→ How to complete this task:
Among the entries that follow, the required portion opens with the line containing "This screenshot has" and closes with the line containing "Open the Title". Give that portion again exactly, and nothing else.

→ Exercise inputs:
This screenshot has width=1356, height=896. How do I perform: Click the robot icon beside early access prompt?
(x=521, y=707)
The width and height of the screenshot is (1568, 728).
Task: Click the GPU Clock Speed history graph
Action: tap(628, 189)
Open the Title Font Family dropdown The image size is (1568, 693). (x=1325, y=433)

--

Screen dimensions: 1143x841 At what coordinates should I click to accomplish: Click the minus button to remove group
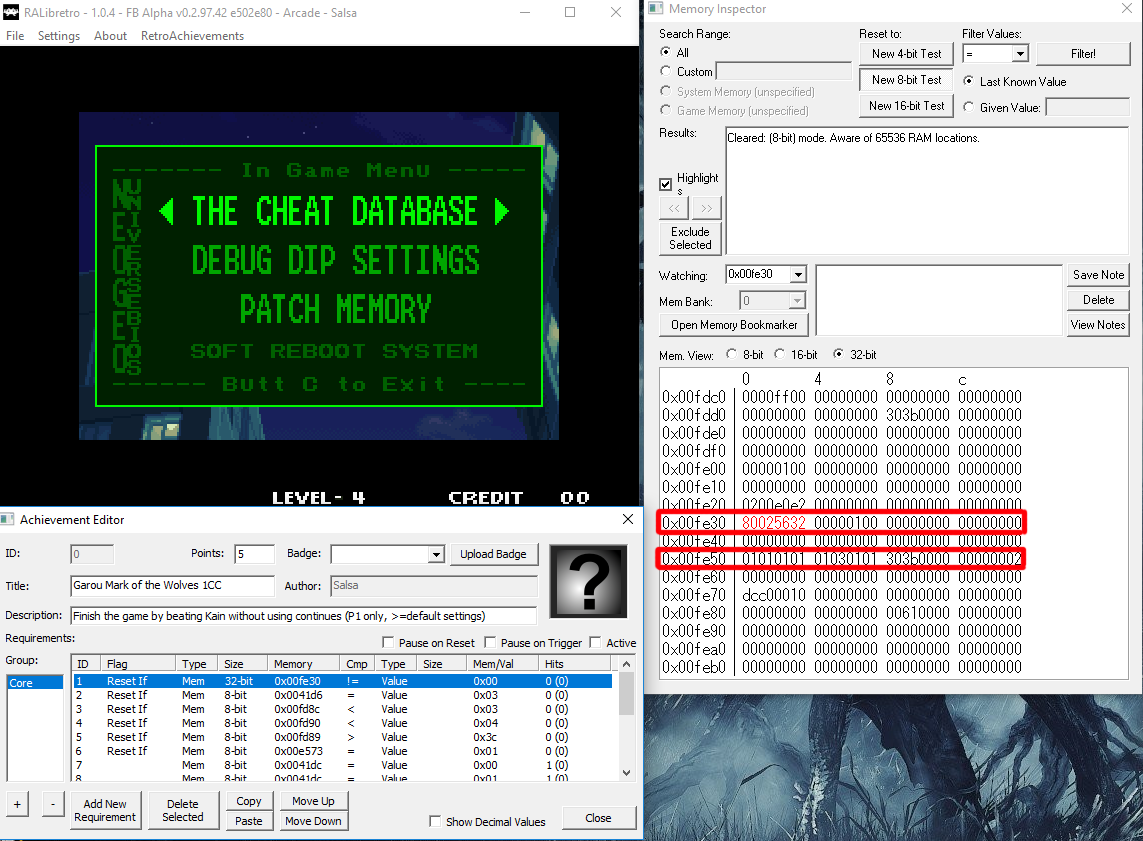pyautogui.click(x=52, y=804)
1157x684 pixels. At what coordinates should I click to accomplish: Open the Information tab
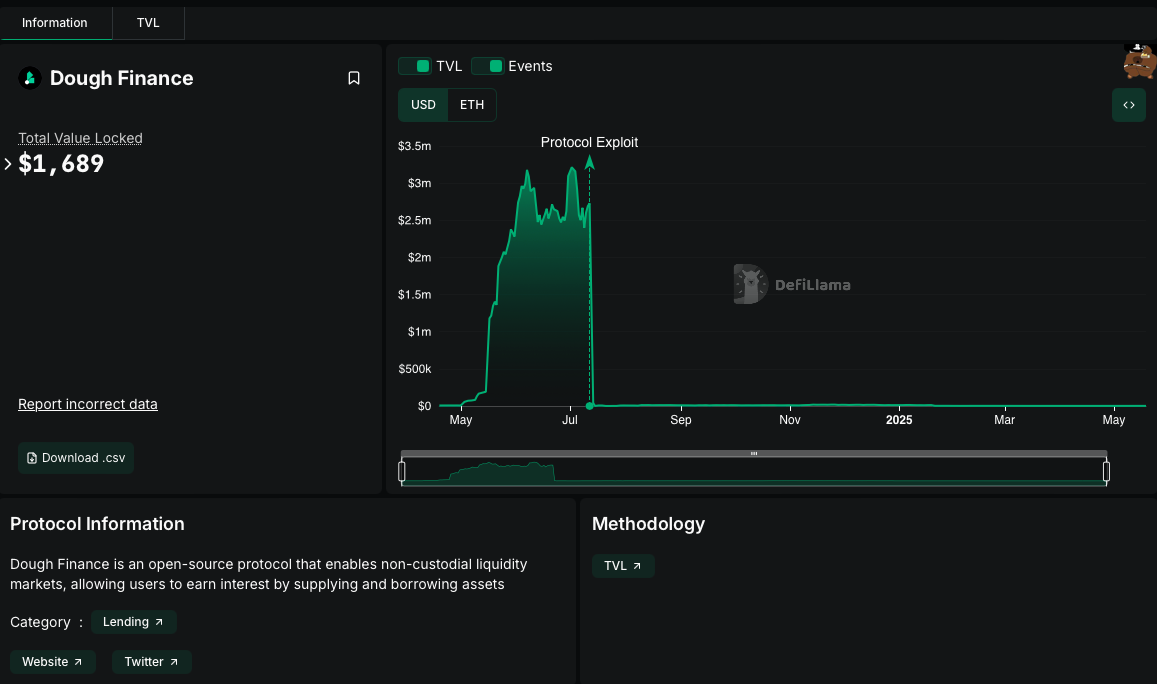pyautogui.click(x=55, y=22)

→ Your solution:
This screenshot has width=1356, height=896. How do I perform: Click the robot icon beside early access prompt?
(x=521, y=707)
The width and height of the screenshot is (1568, 728).
Task: Click the GPU Clock Speed history graph
Action: tap(628, 189)
Open the Title Font Family dropdown The image size is (1568, 693). (x=1325, y=433)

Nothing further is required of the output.